Solaris is covered with an ocean that is
revealed to be a single, planet-encompassing
sentient organism. In probing and examining
the oceanic surface from a hovering research
station the oblivious human scientists are, in
turn, being studied by the planet itself (-
excerpt from wikipedia).
"For some time, there was a widely held notion
(…) to the effect that the thinking ocean of
Solaris was a gigantic brain, prodigiously
well-developed and several million years in
advance of our own civilization, a sort of
cosmic yogi, a sage, a symbol of omniscience,
which had long ago understood the vanity of
all action and for this reason had retreated
into an unbreakable silence. The notion was
incorrect, for the living ocean was active.

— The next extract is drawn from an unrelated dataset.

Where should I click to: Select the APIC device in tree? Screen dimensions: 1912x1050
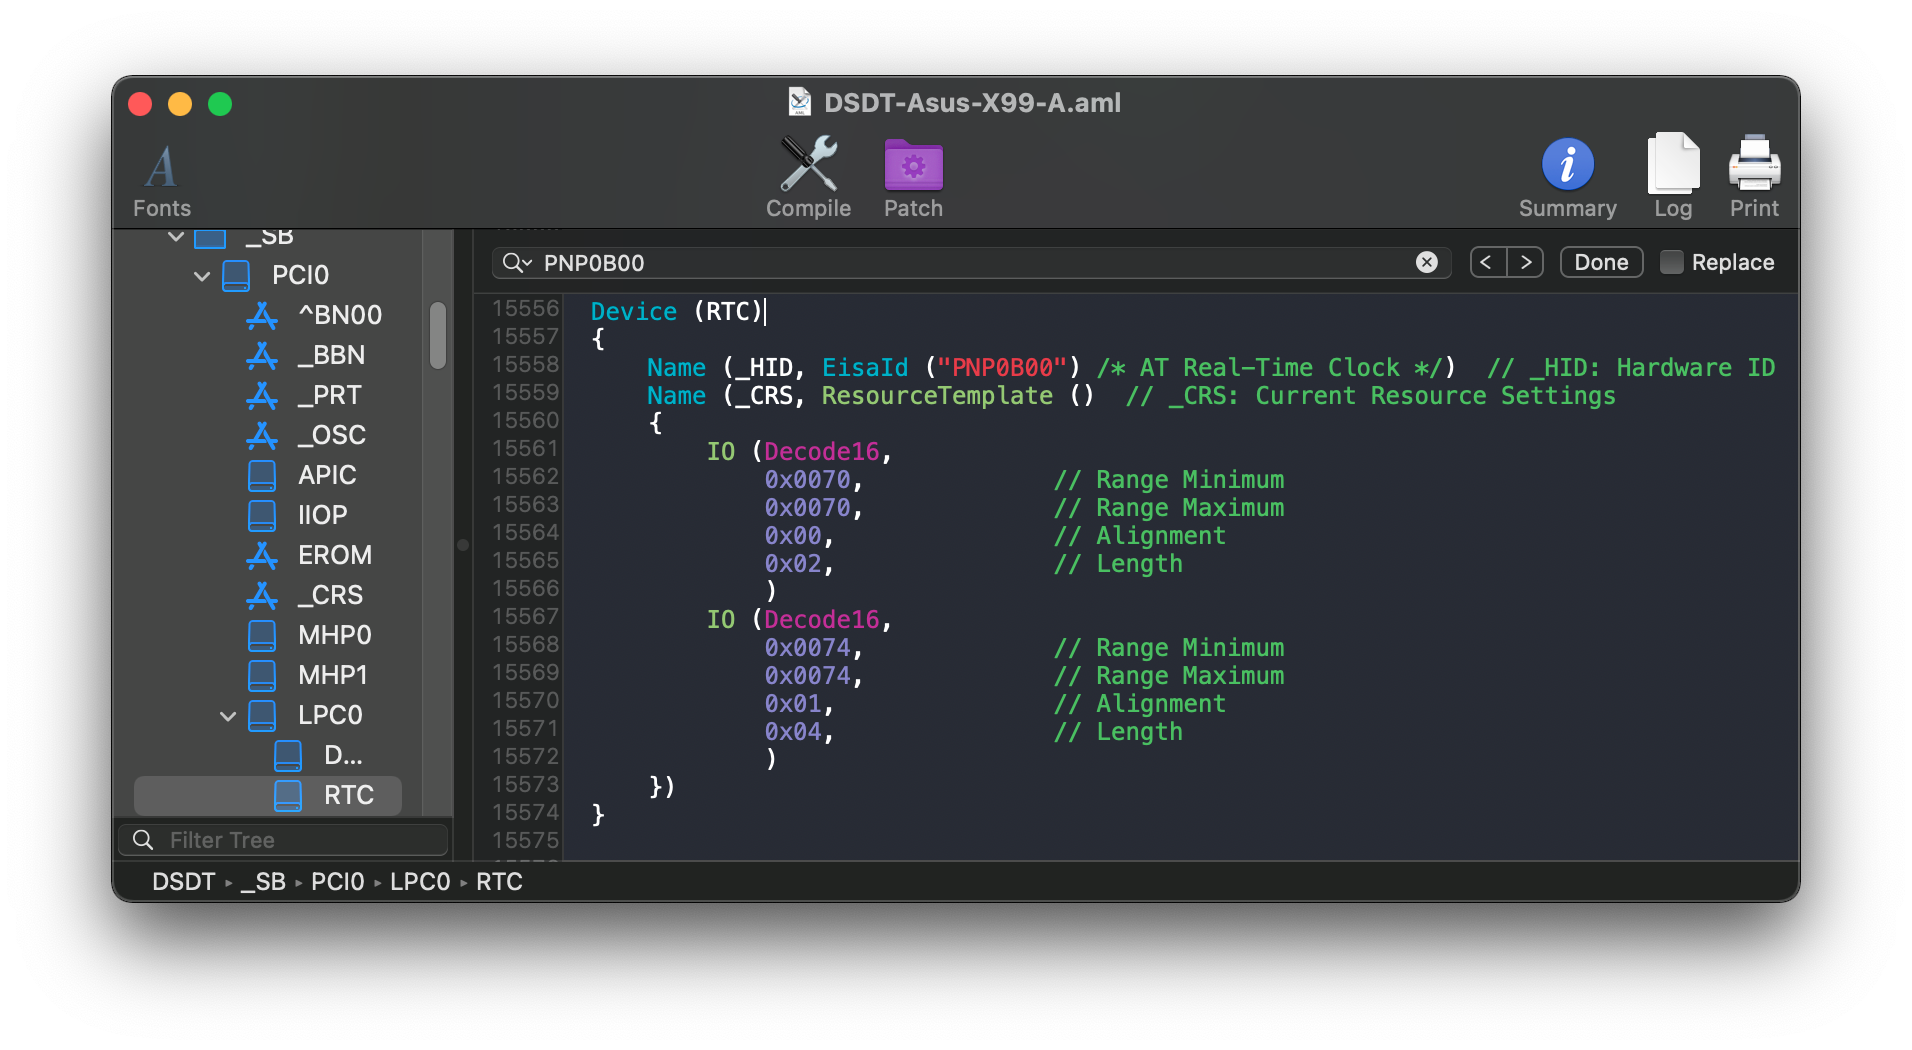[327, 475]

Not, it is true, according to human ideas -it
did not build cities or bridges, nor did it
manufacture flying machines. It did not try to
reduce distances, nor was it concerned with
the conquest of space (…). But it was engaged
in a never-ending process of transformation,
an ontological autometamorphosis." (- excerpt
from the novel).
Being a long-time
admirer of Andrei Tarkovskys film adaptation
of the novel, I recently re-read the book, and
realized that the planet´s incessant
sculptural activity on the surface is only
obliquely suggested in the film. The entire
planet resembles a skin of an unknown material
which - inspired by the human presence in the
space station - is making gigantic abstract
and representational formations on the
surface. At the end of the novel the main
character finds himself for a brief moment
seemingly communicating with the strange
formless ocean, although the knowledge
obtained is as fleeting as the ocean itself.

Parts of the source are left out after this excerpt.